= What is expected =
Find every line in the rows below that contains the word "question", and copy each one. Match case exactly.

(Source rows)
>> BEGIN

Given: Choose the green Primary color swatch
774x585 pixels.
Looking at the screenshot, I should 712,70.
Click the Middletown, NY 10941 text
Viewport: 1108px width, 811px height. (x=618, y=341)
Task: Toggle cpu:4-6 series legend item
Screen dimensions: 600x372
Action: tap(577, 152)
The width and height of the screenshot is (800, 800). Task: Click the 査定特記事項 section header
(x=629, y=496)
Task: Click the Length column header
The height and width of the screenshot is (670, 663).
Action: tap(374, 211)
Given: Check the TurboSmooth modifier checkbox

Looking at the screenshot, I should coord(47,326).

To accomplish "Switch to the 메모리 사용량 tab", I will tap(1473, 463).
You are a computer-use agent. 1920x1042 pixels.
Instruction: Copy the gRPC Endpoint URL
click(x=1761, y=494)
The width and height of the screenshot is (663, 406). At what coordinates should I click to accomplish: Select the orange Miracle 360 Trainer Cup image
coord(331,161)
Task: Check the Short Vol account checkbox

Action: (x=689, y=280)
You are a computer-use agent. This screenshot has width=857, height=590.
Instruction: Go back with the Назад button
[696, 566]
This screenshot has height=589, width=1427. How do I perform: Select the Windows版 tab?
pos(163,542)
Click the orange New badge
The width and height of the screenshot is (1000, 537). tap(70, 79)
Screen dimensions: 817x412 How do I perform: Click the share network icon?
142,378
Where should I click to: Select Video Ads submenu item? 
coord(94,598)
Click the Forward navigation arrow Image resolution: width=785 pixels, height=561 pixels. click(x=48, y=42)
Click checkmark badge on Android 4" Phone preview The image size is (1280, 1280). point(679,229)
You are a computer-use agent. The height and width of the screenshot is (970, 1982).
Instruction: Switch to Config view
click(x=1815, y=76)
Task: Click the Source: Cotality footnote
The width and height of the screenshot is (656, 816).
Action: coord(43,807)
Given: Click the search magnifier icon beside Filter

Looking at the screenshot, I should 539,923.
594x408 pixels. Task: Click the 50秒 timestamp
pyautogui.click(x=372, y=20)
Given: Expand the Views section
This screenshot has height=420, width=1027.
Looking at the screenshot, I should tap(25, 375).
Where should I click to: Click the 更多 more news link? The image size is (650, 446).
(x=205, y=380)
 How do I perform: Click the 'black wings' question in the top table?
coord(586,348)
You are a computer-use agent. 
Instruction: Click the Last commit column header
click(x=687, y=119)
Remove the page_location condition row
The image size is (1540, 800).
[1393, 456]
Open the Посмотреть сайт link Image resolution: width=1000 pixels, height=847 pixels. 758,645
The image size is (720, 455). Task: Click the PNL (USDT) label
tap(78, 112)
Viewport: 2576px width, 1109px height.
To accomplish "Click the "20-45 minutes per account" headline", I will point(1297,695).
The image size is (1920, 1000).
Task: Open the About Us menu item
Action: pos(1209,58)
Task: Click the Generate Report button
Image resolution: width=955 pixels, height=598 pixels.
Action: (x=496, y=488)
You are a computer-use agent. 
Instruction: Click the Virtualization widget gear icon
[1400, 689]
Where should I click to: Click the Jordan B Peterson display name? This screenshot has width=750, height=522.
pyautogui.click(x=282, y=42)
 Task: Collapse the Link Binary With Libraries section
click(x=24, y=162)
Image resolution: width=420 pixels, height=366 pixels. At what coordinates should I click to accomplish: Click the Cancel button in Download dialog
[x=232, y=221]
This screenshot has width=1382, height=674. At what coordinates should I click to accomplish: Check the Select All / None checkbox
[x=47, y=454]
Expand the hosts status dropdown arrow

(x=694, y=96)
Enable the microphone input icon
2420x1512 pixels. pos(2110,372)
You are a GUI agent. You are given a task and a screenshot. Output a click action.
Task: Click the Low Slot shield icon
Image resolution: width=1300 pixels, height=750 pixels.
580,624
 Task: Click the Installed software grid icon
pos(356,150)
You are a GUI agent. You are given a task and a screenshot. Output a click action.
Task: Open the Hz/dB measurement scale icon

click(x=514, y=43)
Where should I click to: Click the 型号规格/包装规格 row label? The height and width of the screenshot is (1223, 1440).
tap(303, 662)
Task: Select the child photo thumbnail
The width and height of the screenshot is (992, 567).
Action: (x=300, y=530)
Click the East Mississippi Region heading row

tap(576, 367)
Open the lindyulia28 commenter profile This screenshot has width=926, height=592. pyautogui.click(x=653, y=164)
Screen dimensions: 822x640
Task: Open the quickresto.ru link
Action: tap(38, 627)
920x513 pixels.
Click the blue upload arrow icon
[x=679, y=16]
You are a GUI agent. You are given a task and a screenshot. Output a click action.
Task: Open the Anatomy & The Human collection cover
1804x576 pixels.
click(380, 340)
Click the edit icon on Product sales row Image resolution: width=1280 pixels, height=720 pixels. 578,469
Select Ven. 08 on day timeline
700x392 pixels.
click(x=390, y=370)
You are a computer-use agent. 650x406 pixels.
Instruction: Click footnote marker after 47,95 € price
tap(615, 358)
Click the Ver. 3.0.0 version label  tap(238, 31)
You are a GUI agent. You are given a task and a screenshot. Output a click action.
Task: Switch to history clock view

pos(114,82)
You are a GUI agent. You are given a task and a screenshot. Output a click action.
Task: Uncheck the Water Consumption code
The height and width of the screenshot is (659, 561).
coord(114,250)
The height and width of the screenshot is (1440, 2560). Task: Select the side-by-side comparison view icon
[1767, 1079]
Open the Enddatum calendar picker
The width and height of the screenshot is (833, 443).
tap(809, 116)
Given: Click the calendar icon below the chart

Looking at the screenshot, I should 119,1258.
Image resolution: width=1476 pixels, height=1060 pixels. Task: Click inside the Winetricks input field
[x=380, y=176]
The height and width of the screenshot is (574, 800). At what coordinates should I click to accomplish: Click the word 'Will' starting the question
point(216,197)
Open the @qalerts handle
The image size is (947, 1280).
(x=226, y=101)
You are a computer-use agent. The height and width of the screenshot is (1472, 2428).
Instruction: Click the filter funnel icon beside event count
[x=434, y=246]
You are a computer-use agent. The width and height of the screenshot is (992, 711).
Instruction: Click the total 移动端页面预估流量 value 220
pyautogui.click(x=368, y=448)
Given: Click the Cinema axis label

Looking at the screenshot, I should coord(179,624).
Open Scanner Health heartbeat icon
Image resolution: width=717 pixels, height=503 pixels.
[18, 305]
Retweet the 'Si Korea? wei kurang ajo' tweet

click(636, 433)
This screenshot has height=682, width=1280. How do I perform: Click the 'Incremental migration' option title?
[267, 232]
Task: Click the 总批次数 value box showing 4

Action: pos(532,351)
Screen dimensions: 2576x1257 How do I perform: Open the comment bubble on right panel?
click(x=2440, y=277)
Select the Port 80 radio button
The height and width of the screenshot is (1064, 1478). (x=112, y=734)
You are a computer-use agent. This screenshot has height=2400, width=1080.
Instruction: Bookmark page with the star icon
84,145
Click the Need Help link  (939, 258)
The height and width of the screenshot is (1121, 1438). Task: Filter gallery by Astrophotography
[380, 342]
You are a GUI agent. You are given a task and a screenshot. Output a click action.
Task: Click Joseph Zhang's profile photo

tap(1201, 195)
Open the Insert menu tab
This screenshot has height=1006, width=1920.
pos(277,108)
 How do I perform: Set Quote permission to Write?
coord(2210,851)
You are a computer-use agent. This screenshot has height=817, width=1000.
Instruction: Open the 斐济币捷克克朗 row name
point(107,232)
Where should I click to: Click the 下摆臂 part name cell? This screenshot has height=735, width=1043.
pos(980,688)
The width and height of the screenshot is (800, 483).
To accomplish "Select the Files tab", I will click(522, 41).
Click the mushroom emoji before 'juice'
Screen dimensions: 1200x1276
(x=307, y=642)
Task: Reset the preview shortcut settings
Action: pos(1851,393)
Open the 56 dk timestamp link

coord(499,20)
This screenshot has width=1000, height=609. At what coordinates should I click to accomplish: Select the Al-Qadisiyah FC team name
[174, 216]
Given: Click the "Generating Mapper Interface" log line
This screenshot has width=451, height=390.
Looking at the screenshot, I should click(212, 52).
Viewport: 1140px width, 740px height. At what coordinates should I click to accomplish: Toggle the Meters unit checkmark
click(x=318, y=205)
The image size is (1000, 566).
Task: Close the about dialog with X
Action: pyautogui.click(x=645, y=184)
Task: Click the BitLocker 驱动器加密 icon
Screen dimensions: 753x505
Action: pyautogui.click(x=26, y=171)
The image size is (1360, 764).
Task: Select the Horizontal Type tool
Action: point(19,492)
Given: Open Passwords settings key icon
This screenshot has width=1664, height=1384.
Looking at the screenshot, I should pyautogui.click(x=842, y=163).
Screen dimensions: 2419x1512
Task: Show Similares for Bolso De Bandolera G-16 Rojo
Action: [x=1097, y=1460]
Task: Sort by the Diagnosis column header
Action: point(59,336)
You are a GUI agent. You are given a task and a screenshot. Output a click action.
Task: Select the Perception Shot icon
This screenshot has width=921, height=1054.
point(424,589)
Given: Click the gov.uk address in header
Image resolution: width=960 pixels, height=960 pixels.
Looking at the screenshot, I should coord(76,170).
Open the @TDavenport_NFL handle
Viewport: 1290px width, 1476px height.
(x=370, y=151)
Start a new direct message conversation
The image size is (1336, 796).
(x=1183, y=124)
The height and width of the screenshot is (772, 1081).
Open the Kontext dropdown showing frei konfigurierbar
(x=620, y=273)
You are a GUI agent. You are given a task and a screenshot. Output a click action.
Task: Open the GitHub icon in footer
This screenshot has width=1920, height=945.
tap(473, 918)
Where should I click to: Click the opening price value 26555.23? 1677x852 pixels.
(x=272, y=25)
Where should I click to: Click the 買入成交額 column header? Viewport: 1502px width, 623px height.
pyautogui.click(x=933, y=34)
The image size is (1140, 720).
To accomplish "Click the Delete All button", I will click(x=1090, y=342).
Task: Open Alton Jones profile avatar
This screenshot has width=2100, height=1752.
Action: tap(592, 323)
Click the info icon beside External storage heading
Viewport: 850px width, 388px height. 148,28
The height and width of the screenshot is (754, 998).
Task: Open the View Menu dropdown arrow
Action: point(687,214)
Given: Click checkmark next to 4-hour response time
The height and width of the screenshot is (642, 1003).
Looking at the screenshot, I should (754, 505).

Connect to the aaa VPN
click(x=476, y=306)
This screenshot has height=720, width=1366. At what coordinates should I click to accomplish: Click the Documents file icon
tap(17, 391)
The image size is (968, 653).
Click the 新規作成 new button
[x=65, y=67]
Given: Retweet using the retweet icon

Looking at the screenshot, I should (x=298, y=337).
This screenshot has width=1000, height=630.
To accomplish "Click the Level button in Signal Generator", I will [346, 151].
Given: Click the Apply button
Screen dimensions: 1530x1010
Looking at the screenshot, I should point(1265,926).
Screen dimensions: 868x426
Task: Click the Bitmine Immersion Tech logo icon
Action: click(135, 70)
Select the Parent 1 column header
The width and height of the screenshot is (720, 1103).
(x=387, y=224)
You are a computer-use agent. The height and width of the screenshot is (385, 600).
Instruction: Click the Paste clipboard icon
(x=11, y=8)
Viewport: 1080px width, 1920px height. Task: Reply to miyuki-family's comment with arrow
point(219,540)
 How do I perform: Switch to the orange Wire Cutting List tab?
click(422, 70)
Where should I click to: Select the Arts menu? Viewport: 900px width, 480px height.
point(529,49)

>> END

= Worked solution =
 How do I perform: Click the 'black wings' question in the top table?
The height and width of the screenshot is (574, 800). At what coordinates should I click to accomplish: Click the word 'Will' starting the question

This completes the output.